DATA SUPPLIED:
....................
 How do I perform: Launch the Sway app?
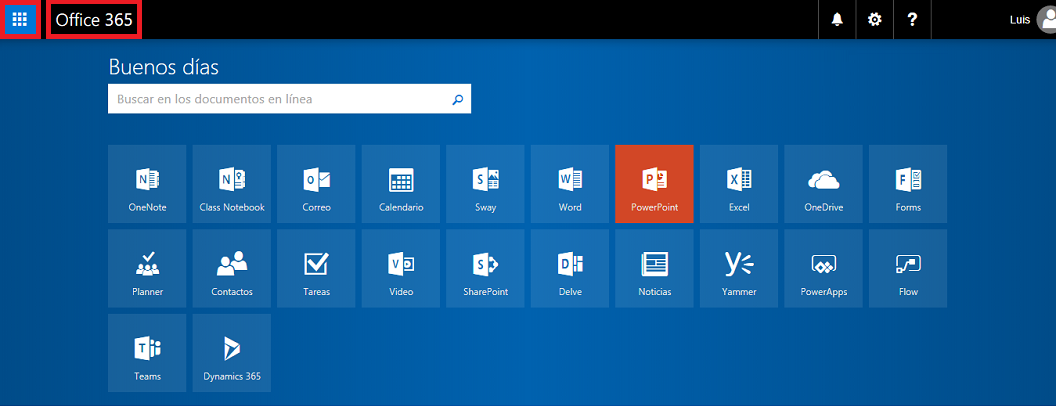click(x=485, y=183)
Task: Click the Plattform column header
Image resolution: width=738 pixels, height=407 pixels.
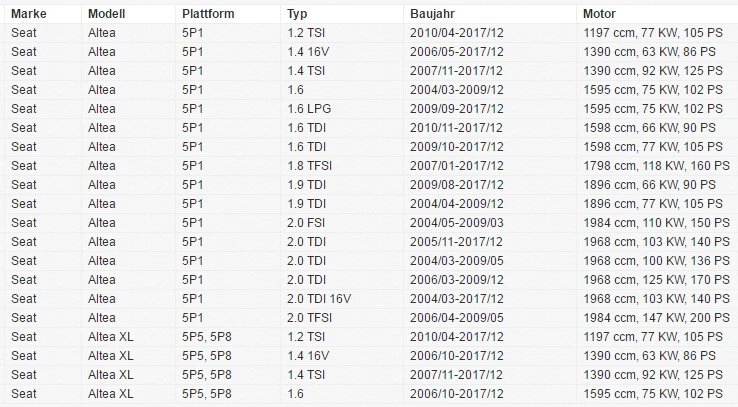Action: [228, 14]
....................
Exact copies of the lines from the one containing "Image resolution: width=738" through the end of the records above are required, with no pictures among them.

Image resolution: width=738 pixels, height=407 pixels.
Action: [228, 14]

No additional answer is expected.